Other Model Performance Considerations
Fundamental Changes to Business Over Time
In almost every data science problem, the more data, the better. Time series forecasting is one of the few data science problems that has an exception to that statement. To properly adjust this statement for time series, it should be phrased as: the more data, the better… as long as the data patterns remain largely consistent from the beginning of the data history to now.
This means that if the data patterns change wildly over the course of time, the old and outdated data patterns have little to no importance to the data patterns that exist and need to be forecasted now. From a model point of view, blending old and outdated data patterns with new patterns may only lead to confuse the models and lead to bad performance. Examples of this include data sets or businesses that have been heavily affected by the COVID-19 pandemic in 2020, and completely changes the underlying sales patterns and consumer behavior to look nothing like pre-COVID-19.
Long Forecast Ranges Using Daily Data
Long forecast ranges will typically yield lower performance to shorter forecast ranges. This is because there will be more meaningful features able to aid in the prediction when the forecast range is shorter.
Explaining with Lags
In time series forecasting, a target variable is usually heavily correlated with its most recent prior values.
In a daily granularity restaurant sales forecasting example, the sales value today will be heavily correlated with the sales value from 7 days ago. This is because a strong weekly seasonal data pattern found in the data in a daily level data set, today’s (Monday’s) sales value will be correlated with prior values.
The following graphic shows the daily sales data. There are routine spikes near the weekend. This is weekly seasonality which makes intuitive sense given that this is a restaurant bar that will experience higher sales on the weekend.
The following auto-correlation plots how correlated each lag of the target variable is with the actual target variable. The 6th and 7th day target lags are highly correlated (.35, .55 respectively) with the target. Additionally, as you move further out, 14, 21, and 28 day target lags are the next highly correlated with the target. The key takeaway is that the further away you get from the actual day (lag days), the less correlated that value is. The smaller the lag number, the more likely the correlation value is high, the more important the lag is an aiding in the prediction of the target.
What do lags have to do with a Long Forecast Range?
In time series, lags of the target variable are powerful features that ultimately lead to a big performance boost. Like the correlation plot shows, a lag feature will typically become less impactful to the model performance the further away you get from the current day.

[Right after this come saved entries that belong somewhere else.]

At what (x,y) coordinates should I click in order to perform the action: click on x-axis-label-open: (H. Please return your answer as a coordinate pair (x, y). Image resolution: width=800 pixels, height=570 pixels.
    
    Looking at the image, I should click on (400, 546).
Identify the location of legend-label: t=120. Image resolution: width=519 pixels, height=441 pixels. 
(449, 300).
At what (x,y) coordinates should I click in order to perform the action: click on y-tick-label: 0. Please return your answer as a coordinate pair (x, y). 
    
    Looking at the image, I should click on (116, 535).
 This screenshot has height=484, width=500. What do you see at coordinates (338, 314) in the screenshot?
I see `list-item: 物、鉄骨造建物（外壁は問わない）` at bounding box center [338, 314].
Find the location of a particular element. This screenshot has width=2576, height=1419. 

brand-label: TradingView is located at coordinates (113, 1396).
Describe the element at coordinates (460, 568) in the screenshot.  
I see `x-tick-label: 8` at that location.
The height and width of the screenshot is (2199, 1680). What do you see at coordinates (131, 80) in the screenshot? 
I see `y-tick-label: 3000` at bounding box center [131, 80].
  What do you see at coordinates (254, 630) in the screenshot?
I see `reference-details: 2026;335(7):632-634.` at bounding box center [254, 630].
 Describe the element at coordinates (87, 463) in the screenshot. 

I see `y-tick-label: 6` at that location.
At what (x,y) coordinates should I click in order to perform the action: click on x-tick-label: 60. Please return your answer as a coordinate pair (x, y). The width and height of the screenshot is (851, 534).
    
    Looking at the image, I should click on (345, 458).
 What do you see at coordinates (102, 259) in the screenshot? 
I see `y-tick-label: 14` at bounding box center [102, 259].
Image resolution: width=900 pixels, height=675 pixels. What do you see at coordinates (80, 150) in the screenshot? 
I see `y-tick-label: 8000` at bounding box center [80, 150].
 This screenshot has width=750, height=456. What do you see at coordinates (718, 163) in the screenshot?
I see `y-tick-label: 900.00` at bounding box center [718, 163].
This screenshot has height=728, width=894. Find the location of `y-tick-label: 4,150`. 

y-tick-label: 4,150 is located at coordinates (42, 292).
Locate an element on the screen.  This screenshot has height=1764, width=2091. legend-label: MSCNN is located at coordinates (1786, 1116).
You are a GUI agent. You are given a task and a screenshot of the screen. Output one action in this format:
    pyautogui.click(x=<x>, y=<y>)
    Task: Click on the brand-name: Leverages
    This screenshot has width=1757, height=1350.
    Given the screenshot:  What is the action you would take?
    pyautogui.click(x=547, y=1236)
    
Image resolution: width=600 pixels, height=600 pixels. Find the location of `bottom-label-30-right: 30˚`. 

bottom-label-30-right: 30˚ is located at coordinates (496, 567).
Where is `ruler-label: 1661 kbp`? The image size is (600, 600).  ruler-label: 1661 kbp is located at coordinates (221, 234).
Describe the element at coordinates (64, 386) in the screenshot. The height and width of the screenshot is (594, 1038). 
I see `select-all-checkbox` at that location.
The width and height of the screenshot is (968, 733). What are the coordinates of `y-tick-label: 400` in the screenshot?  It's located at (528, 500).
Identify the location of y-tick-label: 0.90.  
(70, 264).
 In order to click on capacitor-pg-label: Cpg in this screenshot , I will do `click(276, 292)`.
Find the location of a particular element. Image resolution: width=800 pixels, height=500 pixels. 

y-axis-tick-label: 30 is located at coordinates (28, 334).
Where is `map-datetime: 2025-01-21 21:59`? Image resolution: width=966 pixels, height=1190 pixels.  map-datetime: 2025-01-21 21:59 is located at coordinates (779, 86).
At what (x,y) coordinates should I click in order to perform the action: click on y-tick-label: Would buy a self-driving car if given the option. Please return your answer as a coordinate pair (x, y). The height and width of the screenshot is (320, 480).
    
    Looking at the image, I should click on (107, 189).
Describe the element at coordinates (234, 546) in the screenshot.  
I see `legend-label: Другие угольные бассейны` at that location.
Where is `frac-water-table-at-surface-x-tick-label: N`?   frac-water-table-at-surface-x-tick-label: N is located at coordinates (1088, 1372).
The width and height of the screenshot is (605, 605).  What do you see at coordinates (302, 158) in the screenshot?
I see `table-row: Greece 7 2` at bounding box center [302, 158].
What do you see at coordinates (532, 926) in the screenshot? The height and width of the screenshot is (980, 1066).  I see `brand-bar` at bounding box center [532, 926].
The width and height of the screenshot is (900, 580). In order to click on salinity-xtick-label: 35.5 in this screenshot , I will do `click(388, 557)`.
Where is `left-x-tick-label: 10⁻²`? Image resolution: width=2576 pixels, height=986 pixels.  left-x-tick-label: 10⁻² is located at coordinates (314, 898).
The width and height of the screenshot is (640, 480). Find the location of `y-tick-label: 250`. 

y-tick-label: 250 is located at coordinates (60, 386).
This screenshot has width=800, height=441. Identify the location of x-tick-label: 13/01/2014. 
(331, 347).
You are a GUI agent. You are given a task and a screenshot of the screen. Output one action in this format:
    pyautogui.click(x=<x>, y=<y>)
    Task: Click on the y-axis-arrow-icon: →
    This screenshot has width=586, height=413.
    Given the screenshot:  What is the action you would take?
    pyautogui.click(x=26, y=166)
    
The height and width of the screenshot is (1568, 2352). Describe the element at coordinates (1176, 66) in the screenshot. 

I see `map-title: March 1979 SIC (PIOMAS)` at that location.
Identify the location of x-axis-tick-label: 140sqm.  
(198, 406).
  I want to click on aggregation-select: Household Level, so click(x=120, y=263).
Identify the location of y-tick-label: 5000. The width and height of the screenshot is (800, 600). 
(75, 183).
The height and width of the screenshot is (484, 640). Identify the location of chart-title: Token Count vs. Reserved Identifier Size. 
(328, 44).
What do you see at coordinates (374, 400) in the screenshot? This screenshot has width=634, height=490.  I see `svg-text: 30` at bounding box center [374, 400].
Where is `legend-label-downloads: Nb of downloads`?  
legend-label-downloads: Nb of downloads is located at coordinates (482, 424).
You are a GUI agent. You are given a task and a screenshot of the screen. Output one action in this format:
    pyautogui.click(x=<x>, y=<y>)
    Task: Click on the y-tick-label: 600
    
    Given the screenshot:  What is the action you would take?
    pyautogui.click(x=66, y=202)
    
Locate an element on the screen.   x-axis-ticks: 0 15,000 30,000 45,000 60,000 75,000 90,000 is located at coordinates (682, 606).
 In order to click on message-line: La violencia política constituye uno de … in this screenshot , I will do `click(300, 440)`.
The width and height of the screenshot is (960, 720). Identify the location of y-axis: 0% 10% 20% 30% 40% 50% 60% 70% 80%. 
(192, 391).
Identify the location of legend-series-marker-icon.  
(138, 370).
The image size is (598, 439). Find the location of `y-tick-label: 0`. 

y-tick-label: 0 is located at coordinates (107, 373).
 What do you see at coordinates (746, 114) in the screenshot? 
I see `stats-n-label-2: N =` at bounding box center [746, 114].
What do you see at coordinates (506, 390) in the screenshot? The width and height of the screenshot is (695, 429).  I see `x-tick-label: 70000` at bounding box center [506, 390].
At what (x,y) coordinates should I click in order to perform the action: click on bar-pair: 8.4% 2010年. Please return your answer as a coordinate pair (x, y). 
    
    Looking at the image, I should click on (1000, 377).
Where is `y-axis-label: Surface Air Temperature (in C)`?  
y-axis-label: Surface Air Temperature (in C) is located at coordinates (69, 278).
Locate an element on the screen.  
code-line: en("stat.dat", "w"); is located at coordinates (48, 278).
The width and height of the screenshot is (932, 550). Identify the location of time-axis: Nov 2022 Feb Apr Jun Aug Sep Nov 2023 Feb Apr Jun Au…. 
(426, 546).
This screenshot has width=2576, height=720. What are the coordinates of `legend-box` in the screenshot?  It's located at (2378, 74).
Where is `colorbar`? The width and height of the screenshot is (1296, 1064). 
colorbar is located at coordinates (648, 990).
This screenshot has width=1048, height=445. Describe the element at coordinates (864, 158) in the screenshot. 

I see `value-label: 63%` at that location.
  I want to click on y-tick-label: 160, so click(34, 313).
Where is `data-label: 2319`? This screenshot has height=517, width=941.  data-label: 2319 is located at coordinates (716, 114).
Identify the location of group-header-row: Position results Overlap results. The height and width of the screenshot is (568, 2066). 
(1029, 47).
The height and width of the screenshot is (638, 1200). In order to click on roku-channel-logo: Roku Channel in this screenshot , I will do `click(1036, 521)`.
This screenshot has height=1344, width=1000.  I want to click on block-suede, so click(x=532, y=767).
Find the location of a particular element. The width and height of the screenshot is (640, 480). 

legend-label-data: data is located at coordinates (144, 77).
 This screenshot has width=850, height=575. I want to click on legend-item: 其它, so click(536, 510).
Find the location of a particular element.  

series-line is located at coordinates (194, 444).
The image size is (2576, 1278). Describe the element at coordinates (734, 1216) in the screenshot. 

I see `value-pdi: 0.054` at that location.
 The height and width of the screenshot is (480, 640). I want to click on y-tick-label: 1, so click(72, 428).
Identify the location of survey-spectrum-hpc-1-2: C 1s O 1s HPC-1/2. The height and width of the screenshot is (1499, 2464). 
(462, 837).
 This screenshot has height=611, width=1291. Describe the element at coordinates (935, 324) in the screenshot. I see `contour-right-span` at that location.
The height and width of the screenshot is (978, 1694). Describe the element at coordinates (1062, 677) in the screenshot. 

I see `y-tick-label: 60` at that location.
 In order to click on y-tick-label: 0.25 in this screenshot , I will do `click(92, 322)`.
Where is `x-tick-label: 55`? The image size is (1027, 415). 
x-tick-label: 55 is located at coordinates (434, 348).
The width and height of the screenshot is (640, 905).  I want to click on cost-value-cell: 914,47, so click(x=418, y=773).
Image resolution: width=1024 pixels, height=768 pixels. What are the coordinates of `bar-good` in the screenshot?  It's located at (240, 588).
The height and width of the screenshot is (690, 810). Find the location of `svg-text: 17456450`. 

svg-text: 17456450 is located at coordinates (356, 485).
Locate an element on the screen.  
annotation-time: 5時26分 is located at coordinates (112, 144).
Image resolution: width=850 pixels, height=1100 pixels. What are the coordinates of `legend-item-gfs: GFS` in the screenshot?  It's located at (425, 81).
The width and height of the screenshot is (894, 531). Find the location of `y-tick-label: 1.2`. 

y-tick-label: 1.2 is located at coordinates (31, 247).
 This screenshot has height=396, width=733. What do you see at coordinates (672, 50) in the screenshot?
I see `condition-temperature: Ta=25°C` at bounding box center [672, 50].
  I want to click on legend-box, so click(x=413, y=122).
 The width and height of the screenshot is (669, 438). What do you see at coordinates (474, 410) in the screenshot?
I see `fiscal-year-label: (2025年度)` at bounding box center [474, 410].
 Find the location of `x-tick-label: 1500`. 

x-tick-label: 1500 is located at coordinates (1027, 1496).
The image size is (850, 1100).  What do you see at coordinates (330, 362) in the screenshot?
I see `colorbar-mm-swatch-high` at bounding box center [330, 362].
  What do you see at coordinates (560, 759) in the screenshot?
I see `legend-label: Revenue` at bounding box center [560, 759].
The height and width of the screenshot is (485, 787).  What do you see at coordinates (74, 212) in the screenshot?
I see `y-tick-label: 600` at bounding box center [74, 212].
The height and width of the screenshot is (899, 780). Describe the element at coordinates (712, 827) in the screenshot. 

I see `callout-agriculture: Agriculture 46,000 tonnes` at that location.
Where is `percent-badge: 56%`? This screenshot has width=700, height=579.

In time series forecasting, you are forced to lag any features values that you do not know in advance by the length of the forecast range. That means if we want to forecast 21 days ahead on this data set, we can only leverage lags greater than 21 days. Lags of 1, 6, 7, 13, 14, and 20 days will not be able to be used as features in this case. If we were to attempt to produce a 21-day forecast with the previous lags, all of those lags would be missing data necessary to make a prediction.
To summarize:
-
The smaller the lag number, the more likely the correlation value is high, the more important the lag is when aiding in the prediction of the target.
-
You are forced to lag any features values that you do not know in advance by the length of the forecast range.
Having a large forecast range leads to having less impactful lag features that give lower model performance compared to a short forecast range.
NOTE: Features that are known in advance are features such as events since they happen on a repeated basis. There is no need to lag events.